Sprectrum Sterilization Systems, LLC Announces A Breakthrough in Reducing Hospital Acquired Infections
A New York area venture has announced the filing of patents which promise to significantly reduce the scourge of hospital acquired infections
New York, New York (PRWEB) October 10, 2006
The growing epidemic of hospital acquired infections may have, at last, met its match.
Hospital acquired infections, based on CDC figures of 1999 kill over 100,000 patients annually in the United States alone.
Patients who have compromised or weakened immune systems due to chemo therapy, HIV and other illness, are idea breeding grounds for nasty, anti-biotic resistant bacteria. Due to insufficient cleaning and precautions, these infections may spread through a hospital like wild fire...and are often untreatable.
Transmission by touch is one way of spreading bacteria, however aerosolized bacteria generated from coughing or sneezing can circulate quickly in a hospital where heating/cooling ducts, which run throughout the hospital, can blow airborne bacteria and virus around a hospital, nursing home, or other residential care facilities.
Hand cleaning is cumbersome and often inadequate. Additionally, treating all potentially effected surfaces is often impossible. With tightened hospital budgets and unskilled labor performing much of this work, and the rapid recycling of operating and hospital rooms, often results in insufficient cleaning.
S3, Sprectrum Sterilization Systems) had developed a technology to kill most organisms, whether airborne of residing on surfaces of all kinds...rapidly, cost effectively and with little dependence on the skill of the operator.
Based on a combination of energy sources simultaneously applied and intensified, rooms may either have permanent fixtures which allow for "whole room" cleaning in a matter of minutes. For hand cleaning for surfaces such as under bed, window blinds etc., a hand held version of the device is also available as the first of several products intended to significantly reduce residual bacteria and virus populations in hospitals.

--------------------

**Exercise objective:**
Please reproduce the press release above on reducing hospital acquired infections word for word, in full.

--------------------

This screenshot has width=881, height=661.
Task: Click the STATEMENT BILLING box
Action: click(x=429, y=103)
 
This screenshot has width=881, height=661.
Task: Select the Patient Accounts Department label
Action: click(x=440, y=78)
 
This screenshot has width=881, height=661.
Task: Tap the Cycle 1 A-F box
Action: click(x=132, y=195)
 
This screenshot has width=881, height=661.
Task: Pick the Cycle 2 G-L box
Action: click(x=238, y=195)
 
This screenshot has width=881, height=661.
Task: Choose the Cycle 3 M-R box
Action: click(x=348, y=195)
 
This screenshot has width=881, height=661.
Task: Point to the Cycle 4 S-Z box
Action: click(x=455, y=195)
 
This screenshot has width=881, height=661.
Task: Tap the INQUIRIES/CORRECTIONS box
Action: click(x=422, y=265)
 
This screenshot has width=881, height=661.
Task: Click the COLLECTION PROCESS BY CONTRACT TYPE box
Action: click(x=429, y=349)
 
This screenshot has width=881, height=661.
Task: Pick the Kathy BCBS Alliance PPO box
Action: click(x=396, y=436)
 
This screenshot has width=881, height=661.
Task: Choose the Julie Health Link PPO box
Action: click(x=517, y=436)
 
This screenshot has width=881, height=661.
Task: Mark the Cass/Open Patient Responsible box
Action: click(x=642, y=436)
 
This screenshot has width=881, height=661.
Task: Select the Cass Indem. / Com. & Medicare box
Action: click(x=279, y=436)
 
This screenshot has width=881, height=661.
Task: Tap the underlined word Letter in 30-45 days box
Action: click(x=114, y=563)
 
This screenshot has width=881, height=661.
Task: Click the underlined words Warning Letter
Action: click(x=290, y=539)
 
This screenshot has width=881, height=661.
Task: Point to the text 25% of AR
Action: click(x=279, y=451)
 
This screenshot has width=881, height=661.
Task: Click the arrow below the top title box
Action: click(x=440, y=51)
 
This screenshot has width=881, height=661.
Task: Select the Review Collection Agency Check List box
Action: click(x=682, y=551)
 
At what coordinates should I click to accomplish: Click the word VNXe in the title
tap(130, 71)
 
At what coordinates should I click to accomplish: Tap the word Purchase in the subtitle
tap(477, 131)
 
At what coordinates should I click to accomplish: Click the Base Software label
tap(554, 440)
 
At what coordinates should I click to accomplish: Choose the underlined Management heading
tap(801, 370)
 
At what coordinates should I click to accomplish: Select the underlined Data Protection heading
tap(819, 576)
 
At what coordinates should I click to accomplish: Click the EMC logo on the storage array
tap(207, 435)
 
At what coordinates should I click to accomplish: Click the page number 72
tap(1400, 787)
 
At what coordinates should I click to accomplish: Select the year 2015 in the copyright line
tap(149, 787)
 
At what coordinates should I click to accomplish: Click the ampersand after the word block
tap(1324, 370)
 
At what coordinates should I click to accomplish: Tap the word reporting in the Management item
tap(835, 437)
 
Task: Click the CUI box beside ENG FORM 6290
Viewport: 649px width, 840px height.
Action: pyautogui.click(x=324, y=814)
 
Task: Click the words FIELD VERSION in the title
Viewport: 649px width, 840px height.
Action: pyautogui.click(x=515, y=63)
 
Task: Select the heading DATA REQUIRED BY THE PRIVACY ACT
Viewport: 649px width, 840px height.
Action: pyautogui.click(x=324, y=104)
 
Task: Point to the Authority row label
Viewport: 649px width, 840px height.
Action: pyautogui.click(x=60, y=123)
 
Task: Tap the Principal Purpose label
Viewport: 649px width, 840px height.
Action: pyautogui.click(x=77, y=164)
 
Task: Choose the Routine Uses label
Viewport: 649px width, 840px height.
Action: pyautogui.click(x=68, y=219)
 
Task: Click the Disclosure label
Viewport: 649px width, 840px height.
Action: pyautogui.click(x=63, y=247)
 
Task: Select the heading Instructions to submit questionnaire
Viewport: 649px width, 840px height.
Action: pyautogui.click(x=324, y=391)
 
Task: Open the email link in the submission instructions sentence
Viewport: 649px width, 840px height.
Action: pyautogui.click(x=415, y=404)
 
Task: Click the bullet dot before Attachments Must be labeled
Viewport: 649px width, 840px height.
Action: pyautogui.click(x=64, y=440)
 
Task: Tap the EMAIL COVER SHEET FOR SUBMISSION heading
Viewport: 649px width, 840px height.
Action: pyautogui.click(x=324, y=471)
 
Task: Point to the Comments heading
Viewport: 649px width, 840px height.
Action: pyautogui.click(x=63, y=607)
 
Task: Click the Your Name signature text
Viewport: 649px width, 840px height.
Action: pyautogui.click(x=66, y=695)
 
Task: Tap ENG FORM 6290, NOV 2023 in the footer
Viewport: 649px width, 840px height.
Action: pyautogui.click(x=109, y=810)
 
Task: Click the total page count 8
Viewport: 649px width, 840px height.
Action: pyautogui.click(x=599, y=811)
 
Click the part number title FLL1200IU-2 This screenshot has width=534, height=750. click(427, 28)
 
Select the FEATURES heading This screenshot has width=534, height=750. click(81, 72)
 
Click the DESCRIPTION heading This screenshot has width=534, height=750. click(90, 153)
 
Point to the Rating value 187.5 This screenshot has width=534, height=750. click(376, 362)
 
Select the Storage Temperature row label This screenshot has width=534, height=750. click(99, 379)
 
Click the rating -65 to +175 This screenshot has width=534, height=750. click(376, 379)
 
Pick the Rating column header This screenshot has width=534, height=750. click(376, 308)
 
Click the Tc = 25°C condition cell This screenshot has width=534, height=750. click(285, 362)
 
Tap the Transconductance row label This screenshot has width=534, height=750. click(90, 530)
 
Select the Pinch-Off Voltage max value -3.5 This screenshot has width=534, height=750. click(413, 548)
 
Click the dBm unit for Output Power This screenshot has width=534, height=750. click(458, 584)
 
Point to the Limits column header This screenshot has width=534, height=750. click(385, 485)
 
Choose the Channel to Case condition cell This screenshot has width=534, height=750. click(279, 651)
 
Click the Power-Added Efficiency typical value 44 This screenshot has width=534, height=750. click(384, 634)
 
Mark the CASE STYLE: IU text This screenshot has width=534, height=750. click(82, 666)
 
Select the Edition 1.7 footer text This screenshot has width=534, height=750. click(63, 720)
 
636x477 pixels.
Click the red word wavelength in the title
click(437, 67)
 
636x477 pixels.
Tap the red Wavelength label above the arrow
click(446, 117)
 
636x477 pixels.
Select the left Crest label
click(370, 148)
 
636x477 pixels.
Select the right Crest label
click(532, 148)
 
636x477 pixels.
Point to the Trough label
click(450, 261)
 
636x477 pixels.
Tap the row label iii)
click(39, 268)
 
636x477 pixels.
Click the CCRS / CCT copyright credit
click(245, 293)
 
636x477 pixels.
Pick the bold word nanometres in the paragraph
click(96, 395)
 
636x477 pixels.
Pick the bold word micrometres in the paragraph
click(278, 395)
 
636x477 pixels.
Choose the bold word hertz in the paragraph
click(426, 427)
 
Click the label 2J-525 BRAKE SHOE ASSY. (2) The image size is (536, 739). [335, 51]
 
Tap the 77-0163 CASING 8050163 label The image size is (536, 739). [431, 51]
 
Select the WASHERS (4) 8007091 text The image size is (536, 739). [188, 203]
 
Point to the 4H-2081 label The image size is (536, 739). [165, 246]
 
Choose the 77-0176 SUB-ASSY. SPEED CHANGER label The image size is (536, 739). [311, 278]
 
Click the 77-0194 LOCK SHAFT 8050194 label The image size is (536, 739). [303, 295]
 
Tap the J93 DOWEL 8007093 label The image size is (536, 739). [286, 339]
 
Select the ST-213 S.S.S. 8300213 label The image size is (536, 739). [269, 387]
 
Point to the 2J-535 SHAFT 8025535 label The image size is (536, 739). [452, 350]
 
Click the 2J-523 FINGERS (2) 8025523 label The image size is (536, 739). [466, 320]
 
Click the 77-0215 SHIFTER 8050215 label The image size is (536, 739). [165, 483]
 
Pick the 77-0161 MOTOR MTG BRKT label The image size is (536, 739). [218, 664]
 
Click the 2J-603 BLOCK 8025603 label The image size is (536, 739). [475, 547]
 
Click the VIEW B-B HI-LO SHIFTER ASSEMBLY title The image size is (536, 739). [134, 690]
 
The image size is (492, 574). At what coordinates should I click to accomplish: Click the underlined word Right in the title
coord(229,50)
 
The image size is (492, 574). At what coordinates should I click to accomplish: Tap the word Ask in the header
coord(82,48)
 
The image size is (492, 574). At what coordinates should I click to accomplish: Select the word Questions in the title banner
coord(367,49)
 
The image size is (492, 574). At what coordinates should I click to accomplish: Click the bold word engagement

--------------------

**Exercise answer:**
Sprectrum Sterilization Systems, LLC Announces A Breakthrough in Reducing Hospital Acquired Infections
A New York area venture has announced the filing of patents which promise to significantly reduce the scourge of hospital acquired infections
New York, New York (PRWEB) October 10, 2006
The growing epidemic of hospital acquired infections may have, at last, met its match.
Hospital acquired infections, based on CDC figures of 1999 kill over 100,000 patients annually in the United States alone.
Patients who have compromised or weakened immune systems due to chemo therapy, HIV and other illness, are idea breeding grounds for nasty, anti-biotic resistant bacteria. Due to insufficient cleaning and precautions, these infections may spread through a hospital like wild fire...and are often untreatable.
Transmission by touch is one way of spreading bacteria, however aerosolized bacteria generated from coughing or sneezing can circulate quickly in a hospital where heating/cooling ducts, which run throughout the hospital, can blow airborne bacteria and virus around a hospital, nursing home, or other residential care facilities.
Hand cleaning is cumbersome and often inadequate. Additionally, treating all potentially effected surfaces is often impossible. With tightened hospital budgets and unskilled labor performing much of this work, and the rapid recycling of operating and hospital rooms, often results in insufficient cleaning.
S3, Sprectrum Sterilization Systems) had developed a technology to kill most organisms, whether airborne of residing on surfaces of all kinds...rapidly, cost effectively and with little dependence on the skill of the operator.
Based on a combination of energy sources simultaneously applied and intensified, rooms may either have permanent fixtures which allow for "whole room" cleaning in a matter of minutes. For hand cleaning for surfaces such as under bed, window blinds etc., a hand held version of the device is also available as the first of several products intended to significantly reduce residual bacteria and virus populations in hospitals.